Who is capable of self-support? he demanded. There is no such thing in a civilized society as self-support. In a state of society so barbarous as not even to know family cooperation each individual may possibly support himself, though even then for a part of his life only; but from the moment that men begin to live together, and constitute even the rudest of society, self-support becomes impossible. As men grow more civilized, and the subdivision of occupations and services is carried out, a complex mutual dependence becomes the universal rule. Every man, however solitary may seem his occupation, is a member of a vast industrial partnership, as large as the nation, as large as humanity. The necessity of mutual dependence should imply the duty and guarantee of mutual support; and that it did not in your day constituted the essential cruelty and unreason of your system.Looking Backward couldn't be more logical in its arguments, and therefore demonstrates the most damning loophole in logical argument: if your axioms are false, you will deduct entire systems of logical truth that has no bearing on reality.
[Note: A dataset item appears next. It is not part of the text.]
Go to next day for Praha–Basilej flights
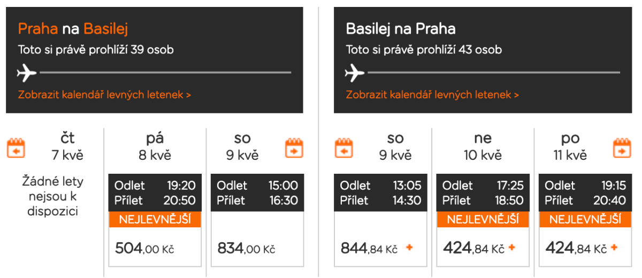 (x=294, y=148)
Bellamy sends a man of the late Nineteenth Century to the eve of the new millennium, Julian West is put to sleep by a hypnotist in May of 1887, his house burns down and everyone he knows thinks he's dead, but really he's just hypno-sleeping until the year 2000, when someone finds him and wakes him up.
The back of my copy actually had a pretty gripping description, if only because of its folly: It is the year 2000---and full employment, material abundance, and social harmony can be found everywhere.
Bellamy's novel is a detail-light exposition of his utopian vision for society. He spends the vast majority of the novel expounding how this perfect system works and a little bit about how it developed from what the novel considers to be the darkest era of humanity. Looking Backward lends itself to, not surprisingly, looking backward; Bellamy's vision of the future reveals something of his perception of reality in 1887.
As an author, perhaps his greatest feat is to capture in brief moments one generation's incredulity at the 'ethical barbarism' of a past generation. But otherwise, he continually forgets that the conceit of the book is that it is written by Nineteenth Century man in the year 2000 to a Twentieth Century audience. When he forgets this, his novel turns into a sermon and is not terribly pleasant to read.
Although Bellamy is pretty far off the mark as to what we are now, he did predict the invention of something that I never would have expected a man of the late-nineteenth century to predict: the credit card.